Tchad/ Les aliments vendus aux élèves constituent un risque d’intoxication alimentaire

La qualité des aliments vendus dans certains établissements scolaires de la ville, laisse à désirer. Exposés au soleil, parfois non couvert et abandonnés à la merci des mouches. La consommation de Ces aliments expose les élèves à des nombreuses maladies.

La vente d’aliments de tout genre  devant nos établissements scolaires constitue aujourd’hui un véritable danger d’intoxication alimentaire pour les milliers d’élèves. Le phénomène inquiète parents d’élèves, autorités scolaires  et partenaires de l’école, mais rien de concret  ne semble  entrepris pour réglementer l’activité et créer les conditions de son exercice.

Il est 9H30  au lycée Ibni Souna sis au quartier Ndjari, devant l’établissement sont exposés des étales d’aliments : sandwich, brochettes, pains, bonbons, jus de tout genre. Des étales qui cohabitent avec mouches et  poussière. C’est l’heure de  la recréation sonne et c’est la ruée sur les marchandises. Qui de s’offrir un  sandwich, qui de beignets ou des brochettes. Sous nos yeux, le spectacle est désolant et le constat  fait froid dans le dos. Ce qui suscite des interrogations, c’est la qualité de ces aliments vendus qui laissent à désirer. Interrogé à ce sujet, l’un des responsables dudit  qui a requis l’anonymat affirme que le lycée avait enregistré un cas d’un élève qui après avoir mangé ces aliments a ressenti une forte douleur abdominale. Depuis lors le lycée a pris des mesures pour sanctionner ces femmes, mais ces dernières continuent à envahir le lycée avec leurs marchandises.  Malgré ces dispositions, ces aliments sont vendus de la plus belle. « Pour éviter que mon enfant tombe, chaque matin je lui prépare sa nourriture »  nous lance un parent d’élève.

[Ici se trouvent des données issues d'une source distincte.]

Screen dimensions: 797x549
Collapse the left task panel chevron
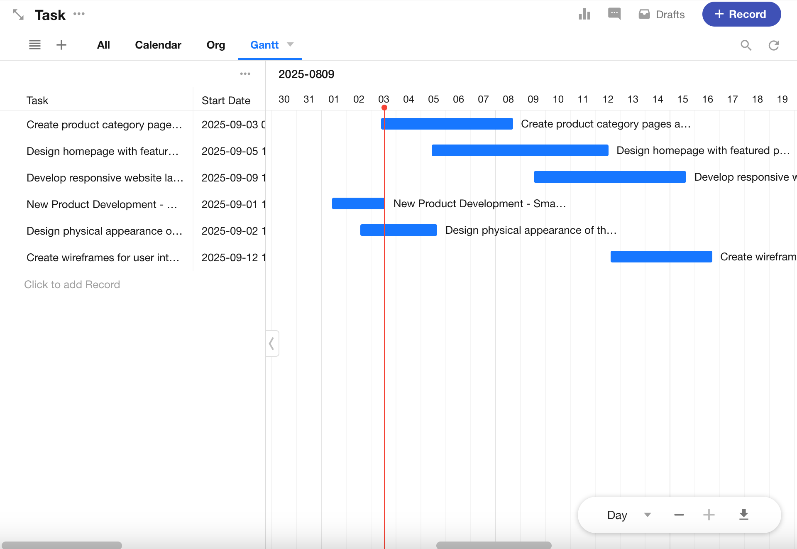click(272, 343)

Le constat est identique, à l’école chagoua appelée communément « école Pantalon », les aliments sont exposés à même le sol, « ici, c’est le désordre total, ces femmes sont également des parents, mais je demande pourquoi elles ne prennent pas le temps de bien préparer, ou encore de bien couvrir ces aliments. Même si c’est pour l’argent il faut penser d’abord à la santé de ces innocents » tance un clandoman qui est venu chercher un élève de cet établissement.

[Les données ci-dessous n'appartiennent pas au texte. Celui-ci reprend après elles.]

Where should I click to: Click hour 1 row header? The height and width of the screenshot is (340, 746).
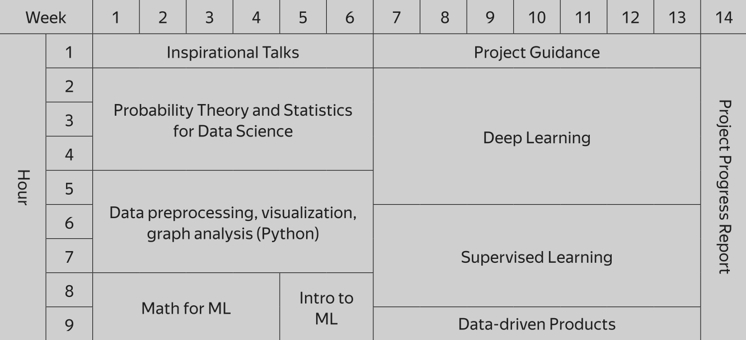[x=69, y=51]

Conditions d’hygiène douteuses

 Selon les résultats d’une étude réalisée par Naibe Maimangyang,  qui s’intitule : Appréciation de la qualité des aliments en milieu scolaire dans la ville de N’Djamena au Tchad. La diversité et la qualité des aliments ont été évaluées à partir des questions posées aux vendeurs. Un questionnaire a aussi été utilisé auprès des administrateurs afin de les interroger sur leurs perceptions vis-à-vis le niveau de salubrité et d’hygiène, ainsi que sur la diversité et la qualité des aliments servis au sein de leur école. L’échantillon était composé de 86,7% de femmes, la plupart des vendeurs (81,9%) avaient entre 18 et 40 ans, plus de la moitié (64,4%) étaient marié(e)s et un peu plus du tiers (35,6%) n’avaient atteint aucun niveau d’éducation formelle. Plusieurs problèmes liés à la salubrité et l’hygiène des aliments offerts ont été observés. Une grande majorité des vendeurs utilisent des tables insalubres (77.8%). Certains milieux de ventes se trouvent à proximité de poubelles (6,7%), de latrines (2,2%) ou de caniveaux (4,4%). Les aliments offerts étaient souvent exposés au soleil (64,4%) et/ou disposé à l’air libre (77,8%) avec présence des mouches (55,6%), d’animaux errants (20%) ou d’insectes nuisibles (26,7%). Quant aux habits et à l’hygiène des vendeurs, la plupart portaient leur tenue de ville (95,6%). Les pratiques pour la propreté des mains n’étaient pas suivies chez la majorité des vendeurs (62,2%), de même que pour le soin des ongles (73,3%). Enfin, la grande majorité des vendeurs (97,8%) n’avaient pas de suivi médical de façon régulière. En ce qui concerne les ustensiles, seulement 53,3% des vendeurs rapportaient laver les ustensiles après chaque usage et 55,6% n’offraient aucun dispositif collectif de lavage des mains.

« Il faut que les autorités fassent des descentes inopinées dans certains établissement, sinon c’est la vie de nos progénitures qui est en danger » prévient Albert Mogna. Les aliments consommés sont impropres. De l’avis d’un médecin, ces enfants peuvent des maladies telles que l’hépatite, la typhoïde, le cancer. Pour éviter le pire, il est conseillé la création d’une cantine scolaire gérée par des personnes formées à cet effet.